暇つぶし日記

思いつくままに記してみよう

突然の日本帰省

2016年08月25日 01時19分00秒 | 日常

 

2016年 8月 25日 (水)

昨日に続いて今日オランダではほぼ熱帯日だといい、各地で日中30℃を越すところが沢山あった。 明日は今日以上の暑さとなり自分のいる町の辺りには33℃ほどになるだろうと言われている。 日曜の朝涼しいアイルランドから飛行機でスキポール空港までの時間は1時間半だったものが急遽日本に帰省しなければならないことになった。 老母の具合がよくない。 明日の朝日本に向けて発つ。

今のところ 9月の6日に戻って来る予定なのだが場合によっては遅くなるかもしれない。 

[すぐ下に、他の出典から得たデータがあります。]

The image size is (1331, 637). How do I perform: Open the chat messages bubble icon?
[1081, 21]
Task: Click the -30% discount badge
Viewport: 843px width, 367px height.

’16夏 アイルランドを歩く(3)徒歩第1日目 その2 山を越え池のほとりで昼食

2016年08月24日 00時38分48秒 | 日常

 

歩き始めたときには晴れてはいなかったけれど雨も降ってはいなかった。 けれど1年で7月8月が一番降水量が多いらしく、それは何年か前に歩いたイングランドとスコットランドの境目にある湖水地方でも普通に晴れ間が殆どなく湿りけの多い中を歩いたのと同じで今回、晴れ間は全く期待していなかった。 登り始めて草の斜面を歩いていて地面が水気を含んでいて柔らかいのは雨のせいだと思っていた。 けれど登るにつれて霧か雲の中を歩くと一気に湿度が上がりそれがこれだと分かった。 山の背を越したのだろう、岩場を下がってくると池が見えた。 先ほどの背から高度で50mほど下がるともう見晴らしがいい。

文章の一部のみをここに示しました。